Every administration has its own vision of great figures and great successes of the past on which to draw for comfort and inspiration. The Reagan administration frequently refers to the Eisenhower presidency, particularly in matters of style, and, selectively, to the Roosevelt presidency. On the large questions of economics -- which it sees as metaphors for morality -- there are strong hints of Calvin Coolidge.

Mr. Coolidge is much underrated as a model to his successors. He did little or nothing to destroy American initiative with onerous taxation.He did less to entangle enterprise in unnecessary regulation -- or any other kind of regulation. He did nothing to undermine the national character with public spending. There is hardly any area of policy in which you cannot say that Mr. Coolidge rigorously adhered to the firm principle of doing as little as possible.

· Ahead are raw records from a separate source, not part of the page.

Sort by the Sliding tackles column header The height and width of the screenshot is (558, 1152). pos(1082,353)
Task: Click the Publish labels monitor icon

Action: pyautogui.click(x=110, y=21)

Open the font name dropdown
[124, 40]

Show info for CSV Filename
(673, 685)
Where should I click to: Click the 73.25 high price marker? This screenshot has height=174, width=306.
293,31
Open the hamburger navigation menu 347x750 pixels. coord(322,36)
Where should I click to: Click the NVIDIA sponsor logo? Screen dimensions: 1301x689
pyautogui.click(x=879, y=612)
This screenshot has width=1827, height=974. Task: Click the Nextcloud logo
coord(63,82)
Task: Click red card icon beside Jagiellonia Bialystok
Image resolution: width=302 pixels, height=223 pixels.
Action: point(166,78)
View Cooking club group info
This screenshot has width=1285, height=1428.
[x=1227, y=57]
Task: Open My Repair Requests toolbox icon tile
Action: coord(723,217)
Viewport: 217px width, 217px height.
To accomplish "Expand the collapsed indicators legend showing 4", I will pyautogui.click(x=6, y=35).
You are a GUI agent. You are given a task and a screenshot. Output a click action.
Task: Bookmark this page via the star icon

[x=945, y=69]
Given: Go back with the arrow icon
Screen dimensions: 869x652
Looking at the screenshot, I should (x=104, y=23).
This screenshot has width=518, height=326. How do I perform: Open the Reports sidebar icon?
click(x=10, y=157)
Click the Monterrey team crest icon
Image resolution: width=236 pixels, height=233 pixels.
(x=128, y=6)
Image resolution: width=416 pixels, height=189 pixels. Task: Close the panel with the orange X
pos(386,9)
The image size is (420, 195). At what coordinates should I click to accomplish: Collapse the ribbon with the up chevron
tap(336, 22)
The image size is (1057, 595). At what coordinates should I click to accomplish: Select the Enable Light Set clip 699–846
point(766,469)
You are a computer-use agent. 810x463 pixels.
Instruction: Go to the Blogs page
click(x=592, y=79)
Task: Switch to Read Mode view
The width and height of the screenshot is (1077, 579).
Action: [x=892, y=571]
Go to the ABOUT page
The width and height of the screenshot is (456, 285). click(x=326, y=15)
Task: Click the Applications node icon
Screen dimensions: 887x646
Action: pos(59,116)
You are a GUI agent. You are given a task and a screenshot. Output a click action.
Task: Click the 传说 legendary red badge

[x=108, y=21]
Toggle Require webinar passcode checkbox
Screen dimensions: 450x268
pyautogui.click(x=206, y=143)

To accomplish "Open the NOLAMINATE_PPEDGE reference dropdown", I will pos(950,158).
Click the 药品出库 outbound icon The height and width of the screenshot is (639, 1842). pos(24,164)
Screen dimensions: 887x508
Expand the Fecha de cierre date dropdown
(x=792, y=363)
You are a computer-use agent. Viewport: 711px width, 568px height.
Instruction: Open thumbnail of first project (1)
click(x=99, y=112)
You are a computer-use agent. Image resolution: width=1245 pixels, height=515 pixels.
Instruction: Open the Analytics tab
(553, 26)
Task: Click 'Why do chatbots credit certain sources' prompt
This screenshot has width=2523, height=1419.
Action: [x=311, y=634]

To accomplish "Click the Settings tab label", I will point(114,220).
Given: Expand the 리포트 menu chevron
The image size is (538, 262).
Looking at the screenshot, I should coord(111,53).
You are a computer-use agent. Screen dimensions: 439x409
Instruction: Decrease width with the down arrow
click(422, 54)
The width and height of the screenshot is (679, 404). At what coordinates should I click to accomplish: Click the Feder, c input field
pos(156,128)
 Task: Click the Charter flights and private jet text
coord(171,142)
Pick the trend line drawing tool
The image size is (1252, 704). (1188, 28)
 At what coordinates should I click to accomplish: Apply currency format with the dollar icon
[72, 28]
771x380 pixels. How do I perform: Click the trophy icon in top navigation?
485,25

The savings rate is merely a numerical measure of the national habit of self-reliance. The propensity to invest is another way of describing traditional American get-up-and-go. Too high a tax rate undermines not only economic performance but also the nation's ethical sense. Prosperity is its own reward.

The current secretary of the Treasury, Donald Regan, has taken to quoting not President Coolidge, but more appropriately his secretary of the Treasury. Andrew Mellon has been remembered best, and most warmly, in Washington by the very large numbers of people who visit his great museum and the wealth of paintings in it. Mr. Regan is at work restoring the Mellon reputation as an economic philospher. "If the spirit of business adventure is killed, this country will cease to hold the foremost position in the world," Mr. Regan quoted in a speech last month.That line, he said, came from a 1924 Mellon book on taxation. Mr. Regan then added his own thought -- that the present administration offers Americans "the last chance to restore individual initiative."

The Reagan administration's tax cut is, at bottom, not economics but a prescription to restore the country's moral fiber. President Coolidge would have understood -- although he would have said nothing.